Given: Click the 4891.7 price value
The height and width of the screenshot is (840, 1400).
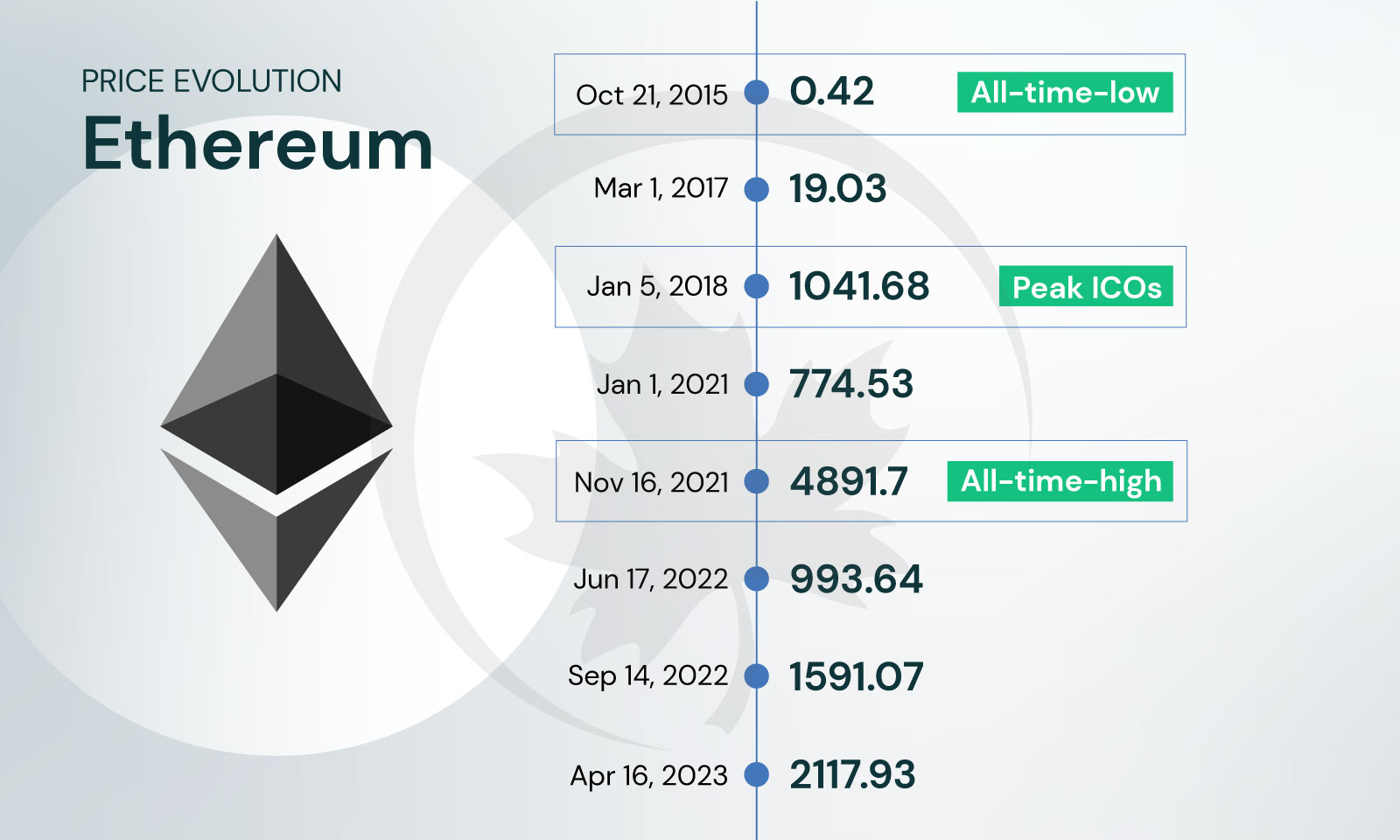Looking at the screenshot, I should click(x=849, y=481).
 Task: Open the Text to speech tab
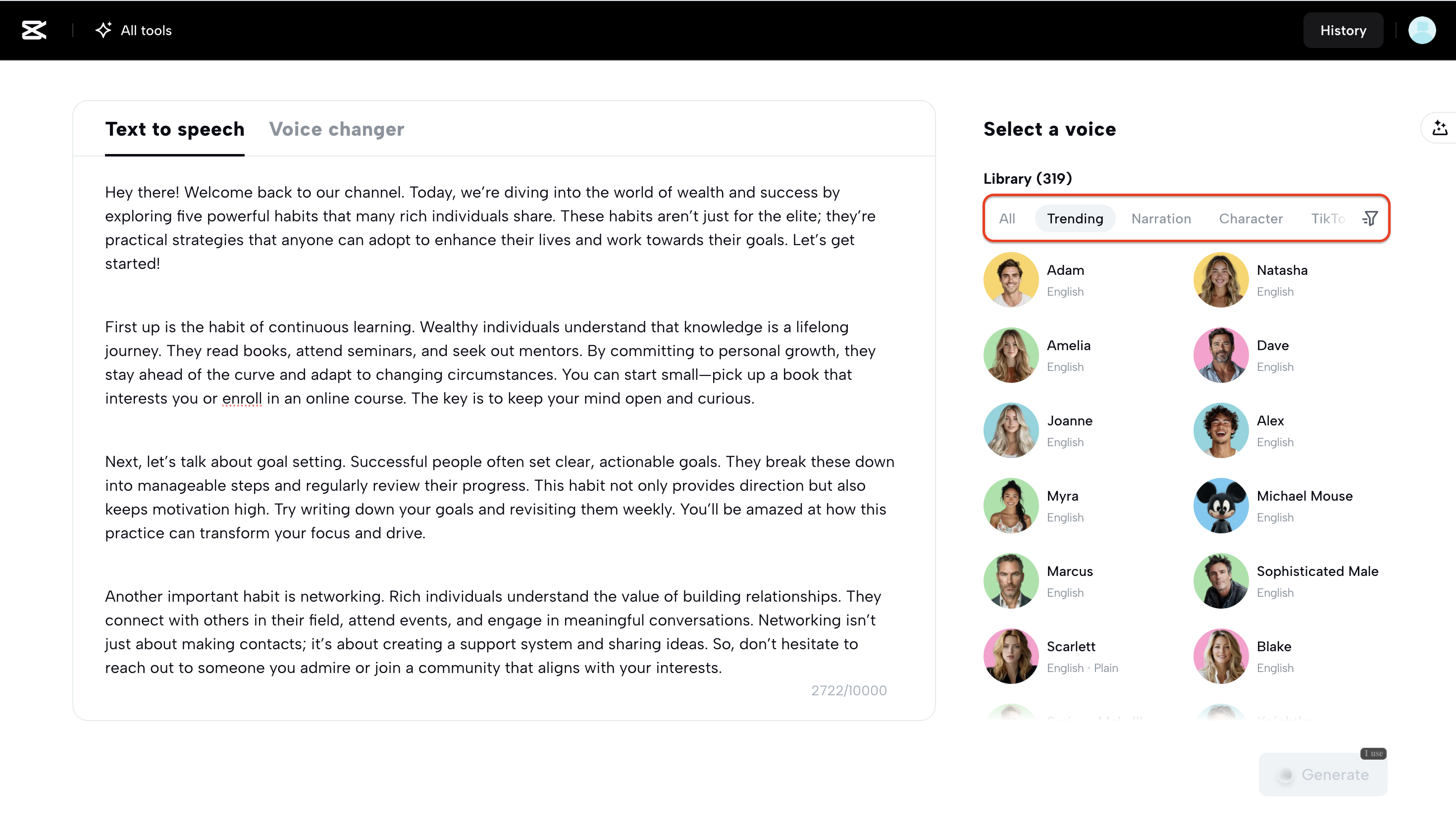(x=174, y=129)
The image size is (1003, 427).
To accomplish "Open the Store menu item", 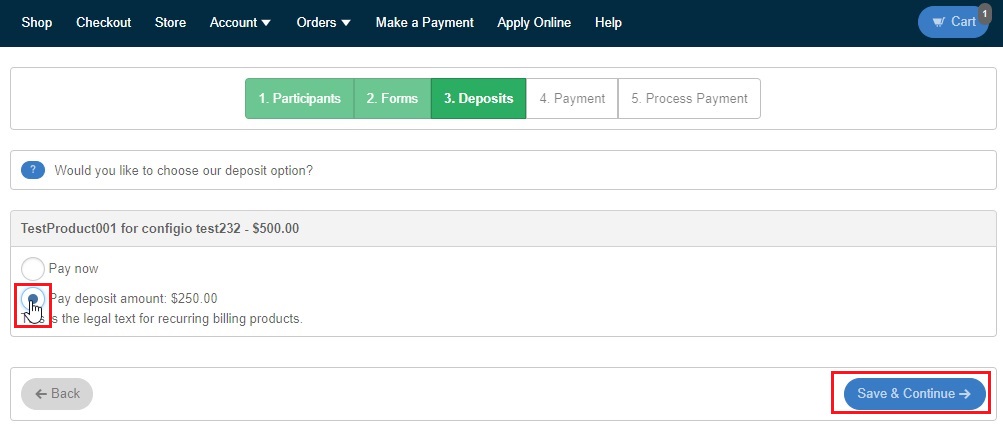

§ TASK STATEMENT:
Transcribe exactly the lines from the one containing "Task: Open the Text to speech tab" through the last line of the records above, and nothing else. Leave out the pictures.

§ EXERCISE RESPONSE:
 Task: Open the Text to speech tab
(x=174, y=129)
The image size is (1003, 427).
To accomplish "Open the Store menu item", 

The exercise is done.